#### Records to process ####

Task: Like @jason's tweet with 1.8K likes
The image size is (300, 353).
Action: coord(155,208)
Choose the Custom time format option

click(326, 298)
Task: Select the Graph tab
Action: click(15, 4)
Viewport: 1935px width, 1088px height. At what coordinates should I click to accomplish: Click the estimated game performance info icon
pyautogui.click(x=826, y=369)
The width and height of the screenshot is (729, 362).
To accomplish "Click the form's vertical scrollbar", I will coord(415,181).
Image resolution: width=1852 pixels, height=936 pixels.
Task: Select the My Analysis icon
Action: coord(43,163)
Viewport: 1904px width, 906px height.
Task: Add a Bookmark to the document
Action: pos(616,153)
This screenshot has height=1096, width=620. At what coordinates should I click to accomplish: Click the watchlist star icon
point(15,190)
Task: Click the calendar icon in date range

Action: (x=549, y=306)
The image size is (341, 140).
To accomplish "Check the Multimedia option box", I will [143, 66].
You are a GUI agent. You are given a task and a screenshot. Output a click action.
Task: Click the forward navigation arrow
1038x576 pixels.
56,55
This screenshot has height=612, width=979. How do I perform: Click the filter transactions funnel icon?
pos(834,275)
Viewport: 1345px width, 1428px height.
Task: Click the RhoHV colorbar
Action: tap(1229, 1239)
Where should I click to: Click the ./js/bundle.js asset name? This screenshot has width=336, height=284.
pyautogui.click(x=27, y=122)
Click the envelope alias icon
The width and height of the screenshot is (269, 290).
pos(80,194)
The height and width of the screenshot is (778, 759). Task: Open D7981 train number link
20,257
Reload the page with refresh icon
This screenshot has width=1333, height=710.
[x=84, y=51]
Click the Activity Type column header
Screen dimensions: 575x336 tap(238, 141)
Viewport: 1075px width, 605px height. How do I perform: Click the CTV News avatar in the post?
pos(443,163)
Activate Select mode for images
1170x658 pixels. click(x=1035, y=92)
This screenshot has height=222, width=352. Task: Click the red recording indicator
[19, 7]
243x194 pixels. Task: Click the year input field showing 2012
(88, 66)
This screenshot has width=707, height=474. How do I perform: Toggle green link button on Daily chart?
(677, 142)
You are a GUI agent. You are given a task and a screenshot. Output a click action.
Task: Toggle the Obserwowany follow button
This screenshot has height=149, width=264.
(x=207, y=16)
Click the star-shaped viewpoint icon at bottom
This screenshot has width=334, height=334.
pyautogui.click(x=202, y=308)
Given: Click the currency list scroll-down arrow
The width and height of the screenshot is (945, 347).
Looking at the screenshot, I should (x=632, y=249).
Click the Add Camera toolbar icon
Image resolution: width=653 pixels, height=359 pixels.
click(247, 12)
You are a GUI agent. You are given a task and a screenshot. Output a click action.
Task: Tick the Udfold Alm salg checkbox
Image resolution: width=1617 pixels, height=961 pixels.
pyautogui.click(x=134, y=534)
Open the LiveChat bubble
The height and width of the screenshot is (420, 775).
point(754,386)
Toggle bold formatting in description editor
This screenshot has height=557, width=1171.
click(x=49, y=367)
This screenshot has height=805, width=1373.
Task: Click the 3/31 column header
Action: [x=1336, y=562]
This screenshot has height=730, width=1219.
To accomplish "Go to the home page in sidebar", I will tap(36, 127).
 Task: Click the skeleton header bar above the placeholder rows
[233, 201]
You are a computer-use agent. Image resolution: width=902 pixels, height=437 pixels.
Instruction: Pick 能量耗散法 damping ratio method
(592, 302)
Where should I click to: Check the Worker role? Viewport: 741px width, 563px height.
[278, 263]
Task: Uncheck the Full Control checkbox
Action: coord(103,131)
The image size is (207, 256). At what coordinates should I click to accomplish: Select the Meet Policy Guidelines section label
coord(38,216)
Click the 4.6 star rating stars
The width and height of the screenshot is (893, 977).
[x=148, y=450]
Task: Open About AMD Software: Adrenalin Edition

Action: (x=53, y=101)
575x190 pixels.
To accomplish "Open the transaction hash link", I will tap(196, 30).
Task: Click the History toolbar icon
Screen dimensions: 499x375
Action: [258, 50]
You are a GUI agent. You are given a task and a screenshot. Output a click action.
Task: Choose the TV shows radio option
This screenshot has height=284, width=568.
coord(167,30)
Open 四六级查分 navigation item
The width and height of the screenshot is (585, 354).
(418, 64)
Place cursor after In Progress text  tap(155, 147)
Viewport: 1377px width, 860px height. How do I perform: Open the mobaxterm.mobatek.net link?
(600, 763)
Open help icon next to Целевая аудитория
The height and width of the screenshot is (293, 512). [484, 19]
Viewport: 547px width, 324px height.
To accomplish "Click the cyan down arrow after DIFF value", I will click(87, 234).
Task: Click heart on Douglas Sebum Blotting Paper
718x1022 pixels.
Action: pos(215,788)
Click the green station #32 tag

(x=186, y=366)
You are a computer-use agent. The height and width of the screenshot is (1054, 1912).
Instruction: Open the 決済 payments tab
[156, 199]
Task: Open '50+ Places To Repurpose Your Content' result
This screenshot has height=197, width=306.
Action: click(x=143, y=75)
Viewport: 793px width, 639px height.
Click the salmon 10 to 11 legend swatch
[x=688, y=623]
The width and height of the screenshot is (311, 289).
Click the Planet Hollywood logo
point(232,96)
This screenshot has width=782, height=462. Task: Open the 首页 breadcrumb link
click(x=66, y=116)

####

● Work required:
Please pull out the items starting with the line that contains "The image size is (207, 256)." and going on through the line that contains "The height and width of the screenshot is (293, 512).", both included, and reproduce them verbatim.

● Reply:
The image size is (207, 256). At what coordinates should I click to accomplish: Select the Meet Policy Guidelines section label
coord(38,216)
Click the 4.6 star rating stars
The width and height of the screenshot is (893, 977).
[x=148, y=450]
Task: Open About AMD Software: Adrenalin Edition

Action: (x=53, y=101)
575x190 pixels.
To accomplish "Open the transaction hash link", I will tap(196, 30).
Task: Click the History toolbar icon
Screen dimensions: 499x375
Action: [258, 50]
You are a GUI agent. You are given a task and a screenshot. Output a click action.
Task: Choose the TV shows radio option
This screenshot has height=284, width=568.
coord(167,30)
Open 四六级查分 navigation item
The width and height of the screenshot is (585, 354).
(418, 64)
Place cursor after In Progress text  tap(155, 147)
Viewport: 1377px width, 860px height. How do I perform: Open the mobaxterm.mobatek.net link?
(600, 763)
Open help icon next to Целевая аудитория
The height and width of the screenshot is (293, 512). [484, 19]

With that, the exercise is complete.